Hélvio Romero/Estadão
Hélvio Romero/Estadão

‘Mercado chinês é crucial para o Brasil’, diz Mesquita Neto

'A Ásia é o principal destino dos nossos grãos, especialmente por causa das compras da China', disse o presidente do Grupo Estado

Isadora Duarte, Tânia Rabelo e Vinicius Galera, especial para o Estado, O Estado de S.Paulo

21 de novembro de 2019 | 19h59

O presidente do Grupo Estado, Francisco Mesquita Neto, ressaltou, em sua palestra de abertura do Summit Agronegócio Brasil 2019, a importância da China para o Brasil: “A Ásia é o principal destino dos nossos grãos, especialmente por causa das compras da China”, disse.

“Este é um dos motivos que mostram que o mercado chinês continuará sendo crucial para o Brasil.” Não deixou de lado, entretanto, a potência agrícola na qual o Brasil se transformou. “Em meio à atual crise econômica, o agronegócio nos oferece otimismo. Colhemos 242 milhões de toneladas de grãos na safra passada e a atual deve ser maior ainda, com 246 milhões de t, puxada pela soja, nosso principal produto de exportação.”

Ele advertiu, porém, que a manutenção desse sucesso dependerá de mais investimentos logísticos, “incluindo a infraestrutura de estradas, dos portos e de todos os itens que compõem o escoamento da produção”. Mencionou, ainda, a tecnologia. “Seja no investimento de drones e robôs, ou na conectividade, é necessário disponibilizar recursos para que todos tenham acesso à tecnologia.”

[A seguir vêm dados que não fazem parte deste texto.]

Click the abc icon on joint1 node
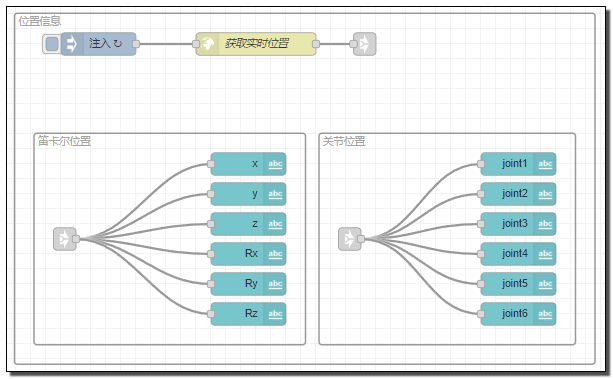 point(545,164)
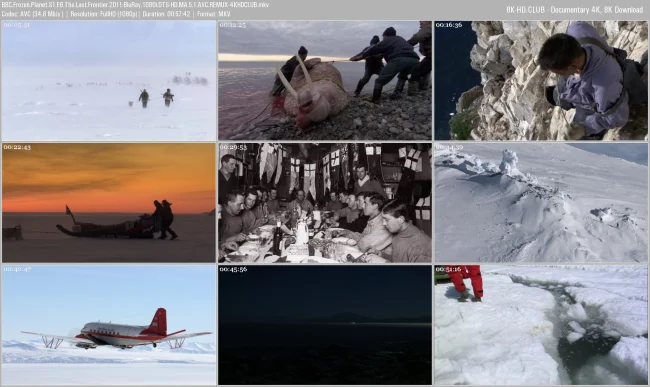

O presidente da Corteva Agriscience, Roberto Hun, também reforçou a importância do agronegócio brasileiro nos planos da multinacional. Ele informou que só no País foram investidos este ano US$ 90 milhões em projetos de expansão da companhia. “O Brasil é estratégico para nossos planos.” Globalmente, informou que os investimentos em pesquisa e desenvolvimento alcançam US$ 1,2 bilhão, 100% focados no agronegócio.